7th International Conference on Water and Flood Management (ICWFM) at Bangladesh University of Engineering and Technology (BUET), Dhaka from Mar 02-04, 2019. [details]
Title: A GIS-based Monte Carlo Least Cost Path (MC-LCP) method for assessing the outburst flood risk from Phunri Glacial Lake, Sikkim Himalayas, India.
INTRODUCTION:
Glacial Lake Outburst Floods (GLOFs) are one of the most potent natural hazards in the Himalayan region, posing significant threat to the millions residing downstream from their occurrence sites along the region’s foothills and extensively threatening built infrastructure and livelihoods. This paper examines the efficacy of a GIS-based Monte Carlo Least Cost Path (MC-LCP) method for assessing the GLOF induced risks from the Phunri Lake, which is located in the source region of the Teesta River, an important right bank tributary of the River Brahmaputra. The Lake is located at 27°59'26.62"N and 88°48'55.90"E, in the eastern Indian state of Sikkim and previous studies have identified it as a potential GLOF site.
METHODOLOGY
High resolution multispectral satellite images of spatial resolution 5.8m (Resourcesat-1, LISS-IV) for two different time periods (2018 and 2011) and the ALOS PALSAR Digital Elevation Model (DEM) data of spatial resolution 12.5m, were processed in Erdas Imagine and ArcGIS software environments to derive the required information for modelling. The GIS based MC-LCP model developed by Watson et al., (2015) was then executed at three different iterations (50, 100 and 500) for simulating the potential GLOF scenarios.
RESULT AND DISCUSSION
The latest lake inventory database (of January 2018) revealed that it covered an area of 1.8 km2, which had increased by 0.1 km2 from 2011, probably due to an overall temperature rise across the entire Teesta River Basin (as substantiated by climatic datasets for the area), inducing further glacial melt, and held an estimated 76711132.9 m³ volume of water. The model runs showed that an area of 18.8 km2 was inundated at 50 iterations, which increased to 22.8 km2 and 29.3 km2 at 100 and 500 iterations, respectively. At 100 iterations, the Lake had the potential to generate an 89.1 km long GLOF event downstream, which would inundate an area of 22.8 km2 and adversely affect 205 buildings (covering 0.07 km2), 31.8 km length of roads and 1.8 km2 of vegetation cover, despite it being located 91.7 km upstream of the basin outlet.

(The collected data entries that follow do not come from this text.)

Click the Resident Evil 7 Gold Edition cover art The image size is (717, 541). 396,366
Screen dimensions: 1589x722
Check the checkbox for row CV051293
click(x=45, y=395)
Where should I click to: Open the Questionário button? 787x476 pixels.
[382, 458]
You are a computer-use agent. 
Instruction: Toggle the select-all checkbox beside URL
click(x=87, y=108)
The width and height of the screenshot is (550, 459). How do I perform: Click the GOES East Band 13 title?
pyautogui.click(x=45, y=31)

Based on the cumulative score of all possible risks of a GLOF event in an outburst scenario, this lake was considered to be highly hazardous, requiring urgent action to mitigate its high potential risk. It was also discerned that the newly developed MC-LCP method enabled an improved flow routing scenario and was capable of generating acceptable flood extents, even in a region of complex topography, enhancing its status as a significant first-pass hazard assessment tool for flood inundation mapping in the data poor Himalayan region. The study also highlighted some drawbacks of this model, in that it lacked a physical basis for the performed simulations and showed that at 500 iterations, the flood inundation probability (confidence level) was only 25%, as the model could successfully run only up to 127 times, possibly due to its inability to process a high resolution DEM dataset.
CONCLUSION
Further research is thus required to develop a more stochastic model for generating more robustly modelled scenarios. Such output maps can then be disseminated among local disaster management bodies for risk awareness, mitigation and forecasting of GLOF hazard which can potentially save many lives and properties.
REFERENCES
Watson, C.S., Carrivick, J. and Quincey, D. 2015. An improved method to present DEM uncertainty in glacial lake outburst flood propagation using stochastic simulations. J. Hydrol. 529, pp. 1373-1389.